Application of magnesium hydroxide flame retardant
Magnesium hydroxide flame retardant has become a research hotspot in the field of flame retardant materials due to its environmental protection, non-toxicity and high stability. As an inorganic environmentally friendly flame retardant, magnesium hydroxide can release bound water when it is thermally decomposed, absorb a large amount of latent heat, thereby reducing the surface temperature of the material in the flame, inhibiting the decomposition of the polymer and cooling the generated combustible gas. In addition, the decomposed magnesium oxide has good fire resistance and can further improve the fire resistance of the material. Therefore, magnesium hydroxide flame retardant has broad application prospects in the field of flame retardant materials.
Magnesium hydroxide flame retardant has a wide range of applications, involving plastics, rubber, chemicals, building materials and other industries. In the plastics industry, magnesium hydroxide can be added as a flame retardant or flame retardant filler to polymer materials such as polyethylene and polypropylene to improve the flame retardant properties of plastics. At the same time, magnesium hydroxide can also be used for flame retardant treatment of rubber products to improve the fire resistance and safety of rubber. In addition, magnesium hydroxide flame retardant also plays an important role in the fields of chemical industry, building materials and so on.

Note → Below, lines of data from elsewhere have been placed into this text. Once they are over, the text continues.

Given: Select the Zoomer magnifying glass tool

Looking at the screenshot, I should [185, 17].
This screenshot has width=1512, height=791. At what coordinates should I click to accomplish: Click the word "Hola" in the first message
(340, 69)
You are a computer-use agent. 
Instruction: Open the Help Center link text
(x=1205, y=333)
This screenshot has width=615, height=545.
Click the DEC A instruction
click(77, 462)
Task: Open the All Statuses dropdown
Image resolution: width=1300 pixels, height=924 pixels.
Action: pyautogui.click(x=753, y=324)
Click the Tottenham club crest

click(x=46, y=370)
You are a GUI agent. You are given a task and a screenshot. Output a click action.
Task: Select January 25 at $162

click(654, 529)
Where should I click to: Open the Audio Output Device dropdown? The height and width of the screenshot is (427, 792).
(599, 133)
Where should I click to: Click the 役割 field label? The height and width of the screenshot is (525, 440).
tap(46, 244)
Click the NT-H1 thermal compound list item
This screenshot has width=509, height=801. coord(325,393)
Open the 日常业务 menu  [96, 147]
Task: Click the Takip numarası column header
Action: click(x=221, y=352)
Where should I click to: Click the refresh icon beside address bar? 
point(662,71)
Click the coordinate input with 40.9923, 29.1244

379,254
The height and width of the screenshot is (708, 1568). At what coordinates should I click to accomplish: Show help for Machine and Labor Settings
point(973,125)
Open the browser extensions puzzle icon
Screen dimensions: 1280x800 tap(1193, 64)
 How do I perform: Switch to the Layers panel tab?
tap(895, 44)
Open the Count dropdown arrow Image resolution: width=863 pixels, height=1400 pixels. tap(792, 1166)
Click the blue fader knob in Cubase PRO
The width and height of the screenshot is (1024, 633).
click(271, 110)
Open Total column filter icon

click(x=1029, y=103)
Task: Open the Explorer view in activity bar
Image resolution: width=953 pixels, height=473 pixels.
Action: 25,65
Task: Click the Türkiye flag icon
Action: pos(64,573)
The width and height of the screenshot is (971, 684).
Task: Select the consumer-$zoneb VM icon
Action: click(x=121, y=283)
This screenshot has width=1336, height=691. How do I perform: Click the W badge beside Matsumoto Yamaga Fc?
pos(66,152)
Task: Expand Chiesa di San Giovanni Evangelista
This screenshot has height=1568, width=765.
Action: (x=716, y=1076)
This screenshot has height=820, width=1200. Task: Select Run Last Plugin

In addition to traditional application areas, magnesium hydroxide flame retardant also shows great potential in new energy, environmental protection and other fields. In the field of new energy, magnesium hydroxide can be used as an additive for battery materials to improve the safety and stability of batteries. In the field of environmental protection, magnesium hydroxide can be used in flue gas desulfurization treatment and other fields, giving full play to its strong adsorption capacity, good buffering performance, heat resistance and other characteristics, and making contributions to environmental protection.